▸ **Exercise aim**:
Repeat the data exactly as it appears.

════

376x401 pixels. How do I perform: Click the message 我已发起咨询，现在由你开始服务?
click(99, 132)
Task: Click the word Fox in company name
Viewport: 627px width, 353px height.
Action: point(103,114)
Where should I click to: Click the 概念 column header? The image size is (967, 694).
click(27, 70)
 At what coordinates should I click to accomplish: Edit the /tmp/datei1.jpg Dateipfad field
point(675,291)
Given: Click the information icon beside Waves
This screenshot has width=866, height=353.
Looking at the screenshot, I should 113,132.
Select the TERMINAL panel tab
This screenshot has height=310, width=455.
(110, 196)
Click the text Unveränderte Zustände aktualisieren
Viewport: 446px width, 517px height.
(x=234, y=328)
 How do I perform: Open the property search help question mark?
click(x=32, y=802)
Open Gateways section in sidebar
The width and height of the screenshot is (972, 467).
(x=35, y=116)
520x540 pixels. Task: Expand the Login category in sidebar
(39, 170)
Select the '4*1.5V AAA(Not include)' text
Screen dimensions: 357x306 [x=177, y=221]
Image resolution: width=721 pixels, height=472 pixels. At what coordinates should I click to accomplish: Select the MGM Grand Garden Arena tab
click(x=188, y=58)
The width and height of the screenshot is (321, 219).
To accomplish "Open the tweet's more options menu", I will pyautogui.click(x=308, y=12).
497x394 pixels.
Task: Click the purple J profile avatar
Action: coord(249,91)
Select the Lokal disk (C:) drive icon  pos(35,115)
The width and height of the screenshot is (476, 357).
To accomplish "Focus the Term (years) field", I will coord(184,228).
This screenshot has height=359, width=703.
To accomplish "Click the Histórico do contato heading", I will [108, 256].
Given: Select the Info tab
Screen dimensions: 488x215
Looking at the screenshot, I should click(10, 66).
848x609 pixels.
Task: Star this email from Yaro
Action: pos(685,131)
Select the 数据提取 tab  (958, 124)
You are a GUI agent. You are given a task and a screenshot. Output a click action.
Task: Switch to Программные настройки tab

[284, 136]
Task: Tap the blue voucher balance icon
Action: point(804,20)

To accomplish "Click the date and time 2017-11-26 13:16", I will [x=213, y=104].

════

▸ **Answer below**:
376x401 pixels. How do I perform: Click the message 我已发起咨询，现在由你开始服务?
click(99, 132)
Task: Click the word Fox in company name
Viewport: 627px width, 353px height.
Action: point(103,114)
Where should I click to: Click the 概念 column header? The image size is (967, 694).
click(27, 70)
 At what coordinates should I click to accomplish: Edit the /tmp/datei1.jpg Dateipfad field
point(675,291)
Given: Click the information icon beside Waves
This screenshot has width=866, height=353.
Looking at the screenshot, I should 113,132.
Select the TERMINAL panel tab
This screenshot has height=310, width=455.
(110, 196)
Click the text Unveränderte Zustände aktualisieren
Viewport: 446px width, 517px height.
(x=234, y=328)
 How do I perform: Open the property search help question mark?
click(x=32, y=802)
Open Gateways section in sidebar
The width and height of the screenshot is (972, 467).
(x=35, y=116)
520x540 pixels. Task: Expand the Login category in sidebar
(39, 170)
Select the '4*1.5V AAA(Not include)' text
Screen dimensions: 357x306 [x=177, y=221]
Image resolution: width=721 pixels, height=472 pixels. At what coordinates should I click to accomplish: Select the MGM Grand Garden Arena tab
click(x=188, y=58)
The width and height of the screenshot is (321, 219).
To accomplish "Open the tweet's more options menu", I will pyautogui.click(x=308, y=12).
497x394 pixels.
Task: Click the purple J profile avatar
Action: coord(249,91)
Select the Lokal disk (C:) drive icon  pos(35,115)
The width and height of the screenshot is (476, 357).
To accomplish "Focus the Term (years) field", I will coord(184,228).
This screenshot has height=359, width=703.
To accomplish "Click the Histórico do contato heading", I will [108, 256].
Given: Select the Info tab
Screen dimensions: 488x215
Looking at the screenshot, I should click(10, 66).
848x609 pixels.
Task: Star this email from Yaro
Action: pos(685,131)
Select the 数据提取 tab  (958, 124)
You are a GUI agent. You are given a task and a screenshot. Output a click action.
Task: Switch to Программные настройки tab

[284, 136]
Task: Tap the blue voucher balance icon
Action: point(804,20)

To accomplish "Click the date and time 2017-11-26 13:16", I will [x=213, y=104].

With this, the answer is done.